It’s the color-change variety of the mineral, chrysoberyl. Bluish green in daylight, purplish red under incandescent light; hard and durable.

Fossilized resin, color of the burnished sun–orange or golden brown. Amber might trap and preserve ancient life, including insects, leaves, even scorpions and occasionally lizards.

Purple variety of the mineral quartz, often forms large, six-sided crystals. They come from African and South American mines.

Ametrine, one of the rarest types of transparent quartz, combines two colors: amethyst’s purple and citrine’s orange-to-yellow.

Blue to slightly greenish-blue variety of the mineral beryl. Crystals are sometimes big enough to cut fashioned gems of more than 100 carats.

Citrine’s color comes from traces of iron. It’s perhaps the most popular purchased yellow gemstone and an attractive alternative for topaz and yellow sapphire.

This hardest gem of all is made of just one element: carbon. It’s valued for its colorless nature and purity. Most diamonds are primeval—over a billion years old—and form deep within the earth.

Fine color diamonds are the most rare and costly of all gemstones. Their ranks include the world’s most famous jewel—the Hope—.

The most valued variety of beryl, emerald was once cherished by Spanish conquistadors, Inca kings, Moguls, and pharaohs. Today, fine gems come from Africa, South America, and Central Asia.

The garnet group of related mineral species offers gems of every hue, including fiery red pyrope, vibrant orange spessartine, and rare intense-green varieties of grossular and andradite.

Known in the jewelry trade as iolite, this mineral is known as cordierite to geologists and mineralogists. It was named after French mineralogist Pierre Cordier.

Prized by civilizations from ancient China to the Aztecs and Mayans of Central America, jade is crafted into objects of stunning artistry. With its beauty and wide-ranging expressiveness, jade has held a special attraction for mankind for thousands of years.

Trace amounts of manganese give this pink to violet variety of spodumene its feminine glow. Kunzite was only confirmed as a unique variety of spodumene in the early part of the twentieth century.

Lapis lazuli is a gemstone of the kind that might have come straight out of the Arabian Nights: a deep blue with golden inclusions of pyrites which shimmer like little stars.

Feldspar prized for its billowy blue adularescence, caused by light scattering from an intergrowth of microscopic, alternating layers. Favored gem of many Art Nouveau jewelry designers.

Like its cousins emerald and aquamarine, morganite is a variety of the beryl mineral species. This gem gets its subtle blush when a trace amount of manganese makes its way into morganite’s crystal structure.

Opal’s microscopic arrays of stacked silica spheres diffract light into a blaze of flashing colors. An opal’s color range and pattern help determine its value.

Produced in the bodies of marine and freshwater mollusks naturally or cultured by people with great care. Lustrous, smooth, subtly-colored pearls are jewelry staples, especially as strands.

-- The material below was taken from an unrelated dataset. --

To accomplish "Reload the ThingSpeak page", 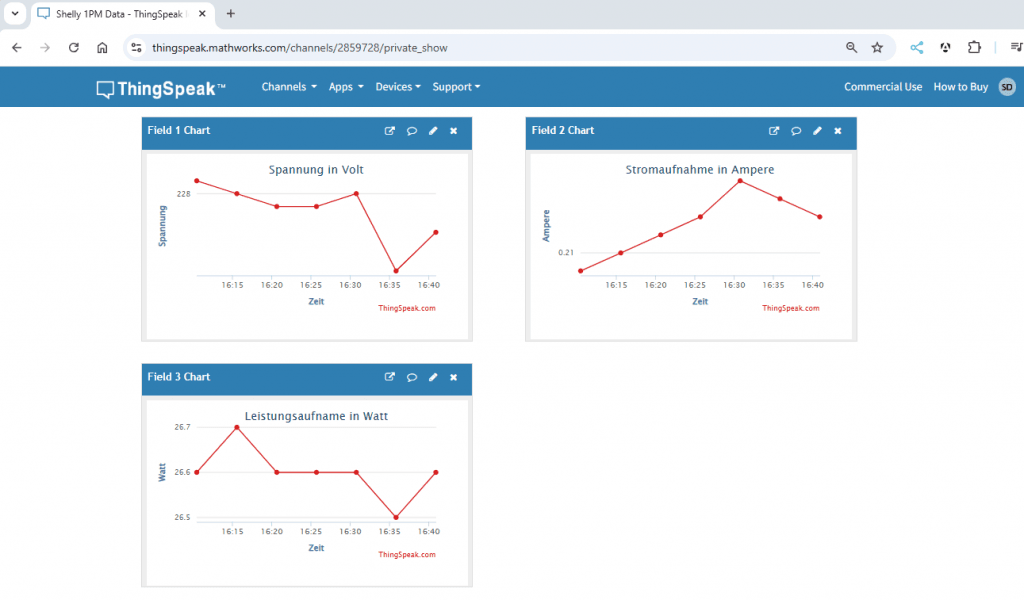I will (x=73, y=47).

Yellow-green gem variety of the mineral olivine. Found as nodules in volcanic rock, occasionally as crystals lining veins in mountains of Myanmar and Pakistan, and occasionally inside meteorites.

Microscopic mineral inclusions cause the pink color and translucence of rose quartz. Well shaped, transparent pink quartz crystals are rare.

Traces of chromium give this red variety of the mineral corundum its rich color. Long valued by humans of many cultures. In ancient Sanskrit, ruby was called ratnaraj, or “king of precious stones.”

Depending on their trace element content, sapphire varieties of the mineral corundum might be blue, yellow, green, orange, pink, purple or even show a six-rayed star if cut as a cabochon.

Although frequently confused with ruby, spinel stands on its own merits. Available in a striking array of colors, its long history includes many famous large spinels still in existence.

Sunstone, a member of the feldspar group, can be an orthoclase feldspar or a plagioclase feldspar, depending on chemistry. Both can show aventurescence. “Sunstone” applies to the gem’s appearance.

Named for Tanzania, the country where it was discovered in 1967, tanzanite is the blue-to-violet or purple variety of the mineral zoisite. It’s become one of the most popular of colored gemstones.

Colorless topaz treated to blue is a mass-market gem. Fine pink-to-red, purple, or orange gems are one-of-a-kind pieces. Top sources include Ouro Prêto, Brazil, and Russia’s Ural Mountains.

Tourmalines are gems with an incomparable variety of colours. The reason, according to an old Egyptian legend, is that the tourmaline, on its long journey up from the centre of the Earth, passed over a rainbow. In doing so, it assumed all the colours of the rainbow.

Ancient peoples from Egypt to Mesoamerica and China treasured this vivid blue gem. It’s a rare phosphate of copper that only forms in the earth’s most dry and barren regions.

Optical properties make it bright and lustrous. Best known for its brilliant blue hues; also comes in warm autumnal yellows and reddish browns, as well as red and green hues.